Published on : Friday, April 30, 2021
The Irish government has announced that Ireland will undergo a phased relaxation of its strict COVID-19 lockdown over the next six weeks. Ever since Christmas, the country has maintained Level Five, its highest level of restrictions amid rising COVID cases. However, Ireland has also successfully contained the new variants of coronavirus ultimately deciding on the relaxation. Taoiseach (Irish Prime Minister) Micheal Martin praised the public for obeying the lockdown rules during a very tough and unprecedented year but mentioned that continued cooperation was needed for the lockdown relations to proceed as planned.
Starting May 10, Ireland will allow residents to can travel outside their own county for the first time in more than four months. Close-contact services such as hairdressers will also be allowed to reopen and click-and-collect retail will be able to resume. Team sports training has also been permitted to resume. Up to 50 people will be allowed to attend weddings, funerals and other religious services. To allow grandparents meet their grandchildren and extended families, a vaccinated household will be able to meet indoors with an unvaccinated one.
All non-essential shops will reopen to customers from May 17 and hotels, guest houses and self-catering accommodation will be permitted to trade from June 2. All pubs, regardless of whether they serve food, along with restaurants are will also be set to open up for outdoor service on June 7. Mr. Martin said in his statement that to enable the ease of restrictions, the key factor will remain sticking with the strategy and a gradual, responsible reopening with everyone observing the rules and respecting the guidance that remains in place. He shared that choices and individual behaviour will remain the key.

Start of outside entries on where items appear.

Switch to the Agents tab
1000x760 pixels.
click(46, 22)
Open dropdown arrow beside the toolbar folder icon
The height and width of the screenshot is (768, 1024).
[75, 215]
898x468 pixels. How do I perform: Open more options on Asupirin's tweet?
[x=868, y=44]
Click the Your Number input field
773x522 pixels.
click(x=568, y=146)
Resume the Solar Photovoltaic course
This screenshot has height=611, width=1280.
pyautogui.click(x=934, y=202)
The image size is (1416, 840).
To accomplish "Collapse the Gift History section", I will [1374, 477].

The Taoiseach added that the government would keep a close eye on the effect that each rule change has on the spread of COVID-19. He also mentioned that the vaccine rollout had faced some difficulties but was clearly the overriding priority and said no effort will be spared to make sure that every vaccine received into the country is administered as quickly as possible. He stated that COVID-19 vaccines had been transformative in tackling the pandemic around the world and in the Republic of Ireland itself. He said that almost all vulnerable individuals are now protected and it can already be noticed that the rates of death, serious illness, hospital admissions and infections in people who have been vaccinated have collapsed.

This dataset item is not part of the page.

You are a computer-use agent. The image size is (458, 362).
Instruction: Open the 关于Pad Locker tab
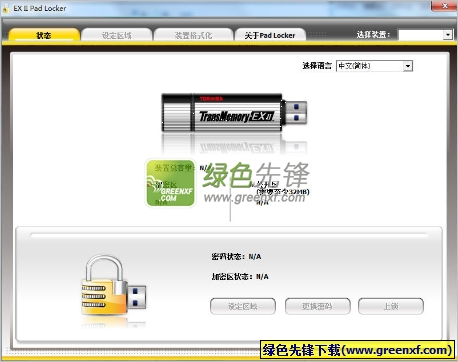(x=270, y=35)
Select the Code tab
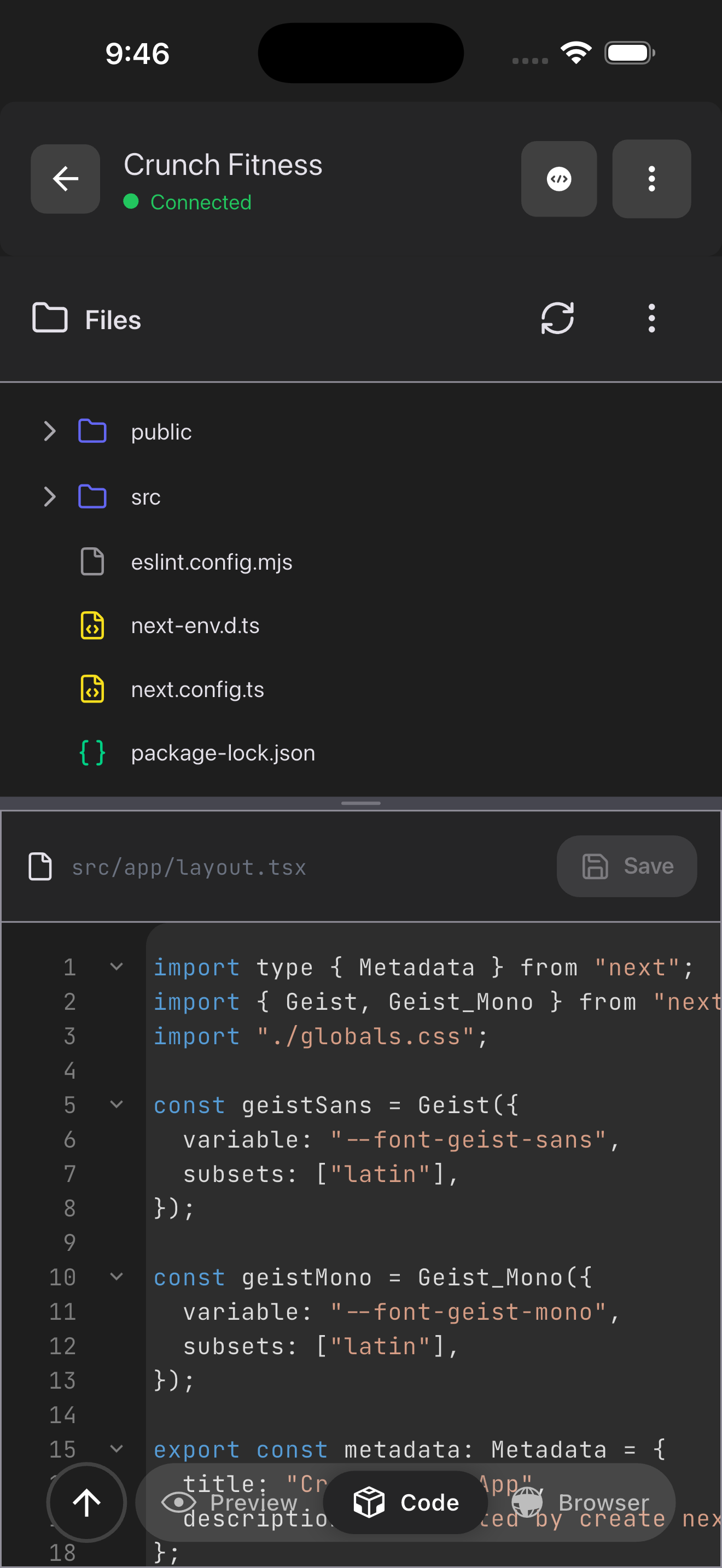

He said that although the Republic of Ireland’s vaccine programme had faced a range of challenges including recent supply disruption, almost 30% of people aged over 16 have had one dose to date. On Wednesday, Taoiseach Martin told the Dail (the Irish parliament) that the government hoped it would get close to its target of having more than 80% of the population with a first vaccine dose by the end of June and 55% fully vaccinated. That would require an average of a million people to be vaccinated in April, May and June but ministers and officials concede that they now expect just over 700,000 jabs to be administered by the end of April.